Pareciera que soberanía y cuerpo son palabras que no van juntas, dado que la soberanía es un constructo esencialmente político que alude al dominio sobre el territorio de un pueblo o nación, y generalmente no está referido a nuestro cuerpo. Sin embargo, la soberanía corporal es un desafío a adueñarnos, habitar y amar nuestro propio cuerpo. En los últimos 20 años las mujeres chilenas hemos aumentado el nivel consciencia en relación nuestros cuerpos, identificando con ello que generalmente son administrados y exigidos desde fuera, por presiones sociales e históricas que nos dicen que debemos alcanzar ciertos estándares de perfección corporal, cabe recalcar que dichos cánones, son siempre transitorios y relativos, ya que dependen de las diferentes formas en se miden y catalogan, las que – por cierto- cambian de época en época, pero manteniendo la exigencia de que debemos encajar en un molde pre-establecido.

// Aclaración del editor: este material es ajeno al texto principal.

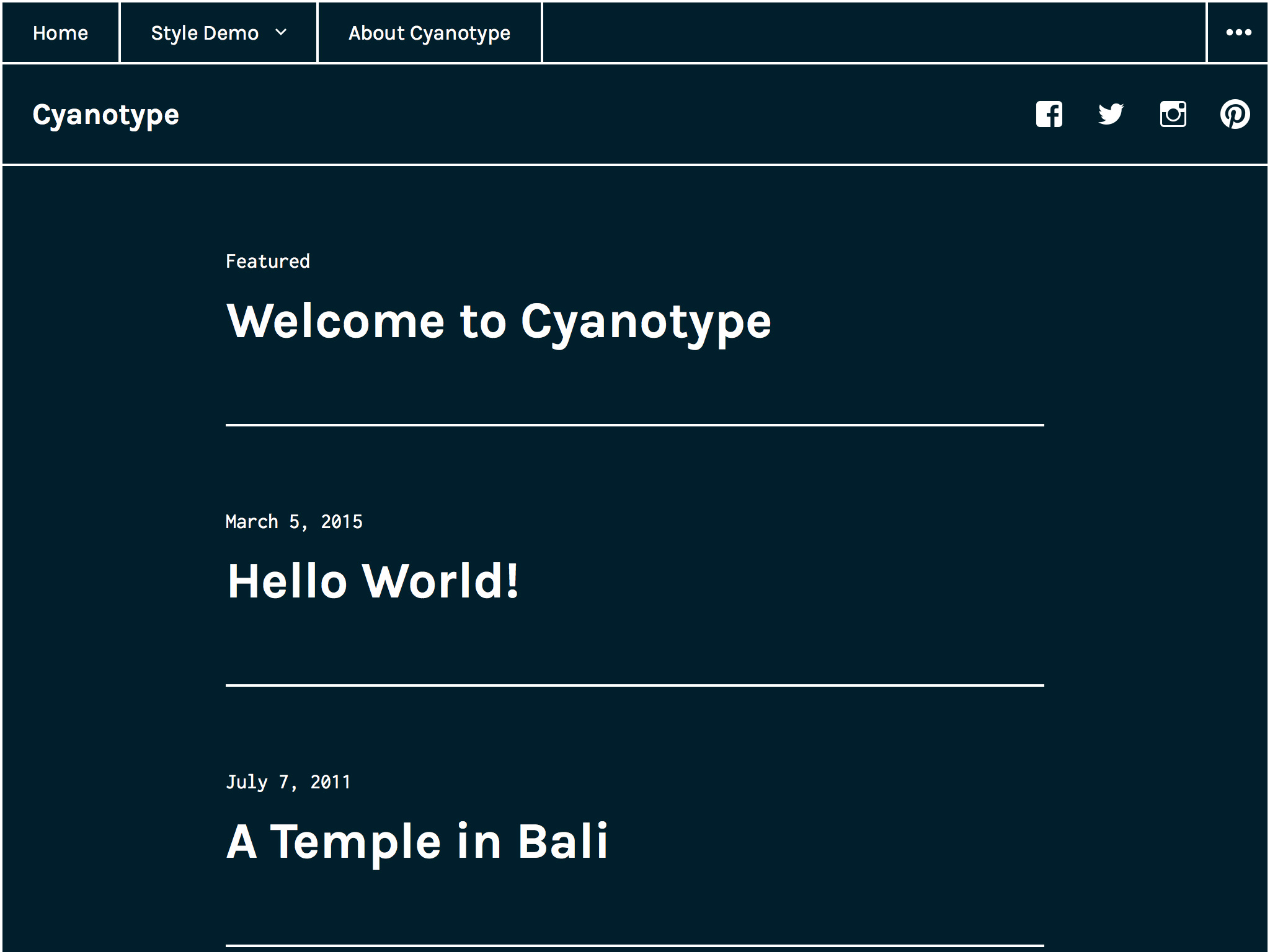Open the A Temple in Bali post
Image resolution: width=1270 pixels, height=952 pixels.
[x=417, y=842]
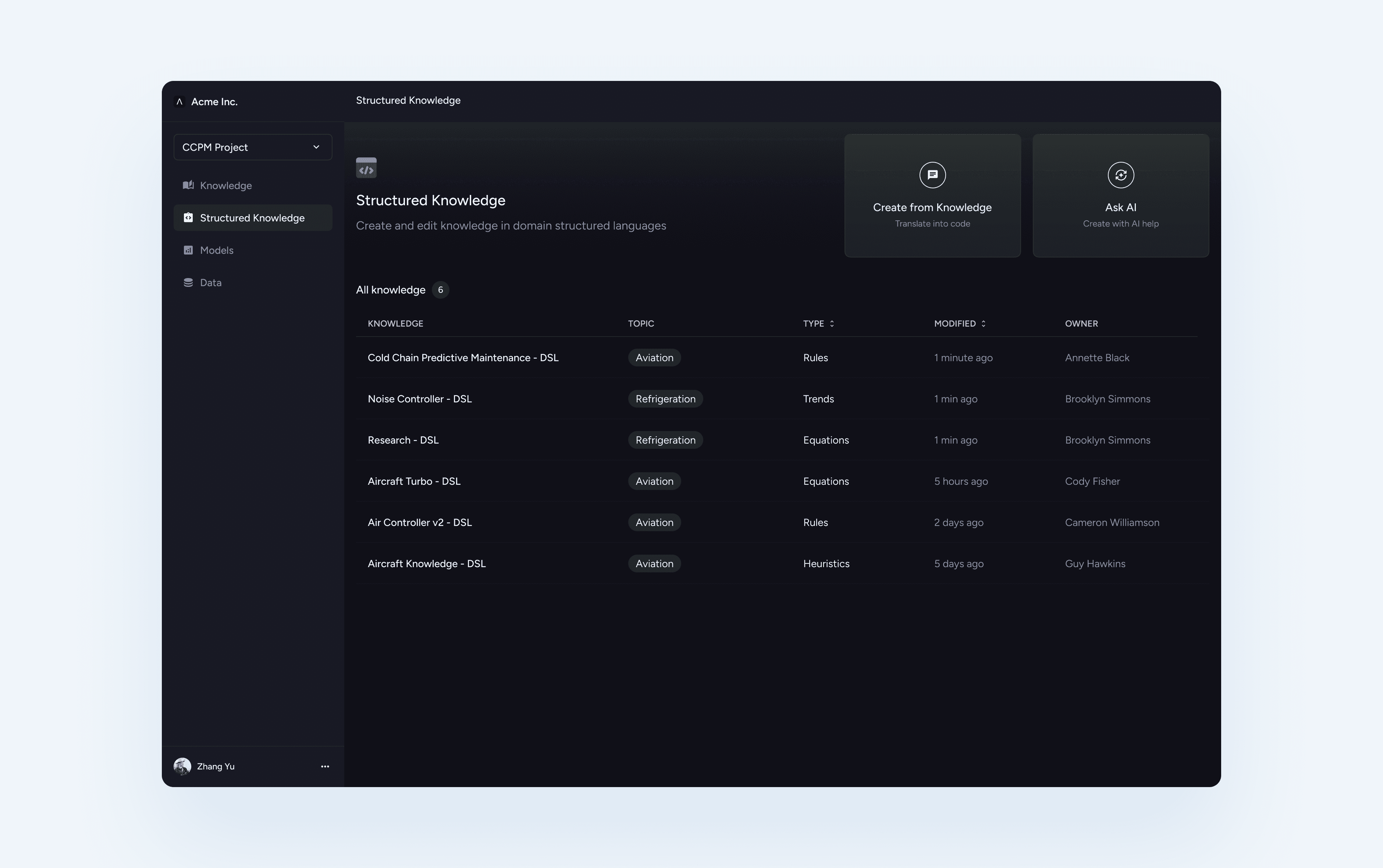
Task: Click the Acme Inc. logo icon
Action: click(x=179, y=102)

A lo anterior, se suman las exigencias de los diferentes roles sociales femeninos, lo que nos genera entrar en una disociación entre nuestra psiquis y nuestro cuerpo, caracterizada por una distancia o desconocimiento de nuestra corporalidad, de nuestros ritmos vitales, de nuestras señales corporales, que van silenciadas por nuestro quehacer diario, no incluidas en las metas que nos ponemos y subyugadas a nuestras exigencias. ¿Para qué? entre otras cosas, para trabajar sin parar como si no fuésemos mujeres cíclicas, para rendir omitiendo que somos cuerpos maternantes, auto-negándonos el descanso que nos pide nuestro sistema circadiano y tantas otras muestras de desconexión con nuestro cuerpo.
En otras palabras, se nos pide que corramos sin piernas, exigidas como si no necesitáramos un cuerpo para hacerlo.
Hemos abandonado la conexión con la sabiduría del cuerpo, que nos muestra donde se van alojando los desamores, las humillaciones, los miedos, etc., este cuerpo que nos permite abrazar, acunar, sentir placer, comer. Este vehículo humano siempre se orienta hacia la vida, sin embargo, nosotras no lo leemos, no escuchamos sus susurros y muchas veces no disfrutamos del milagro de la vida que portamos, que se evidencia por ejemplo, en nuestro sincronizado ritmo cardiaco, en nuestra sutil y perfecta respiración, en fin, en las pequeñas y grandes muestras de que poseemos un sistema viviente para gozar, desde nuestras particulares condiciones corporales.
Por lo anterior, me parece que una de las revoluciones femeninas más grande es ser dueña y cuidadora de nuestro propio cuerpo, amante de nuestras formas, de nuestros colores, olores y sentires, gestoras de nuestro placer sensitivo, de nuestro disfrute, atentas al lenguaje de nuestros ritmos biológicos y a nuestra naturaleza cíclica, que lejos de ser un peso, es una oportunidad para anclarnos a la vida que es también cíclica y cambiante, que nos recuerda que estamos hechas del mismo material que el resto del planeta en que vivimos. Al reconectarnos con esa sabiduría más profunda y latente, no habrá nadie ni nada que pueda con esa conciencia, aún cuando estemos bajo muchos tipos de presiones y violencias (íntimas o estructurales), podremos escuchar nuestra voz, darla a conocer, quizá hasta luchar por ella y podremos orientarnos siempre a vivir bajo nuestras reglas, habitando nuestro cuerpo como soberanas de un territorio infinito, luminoso y poderoso.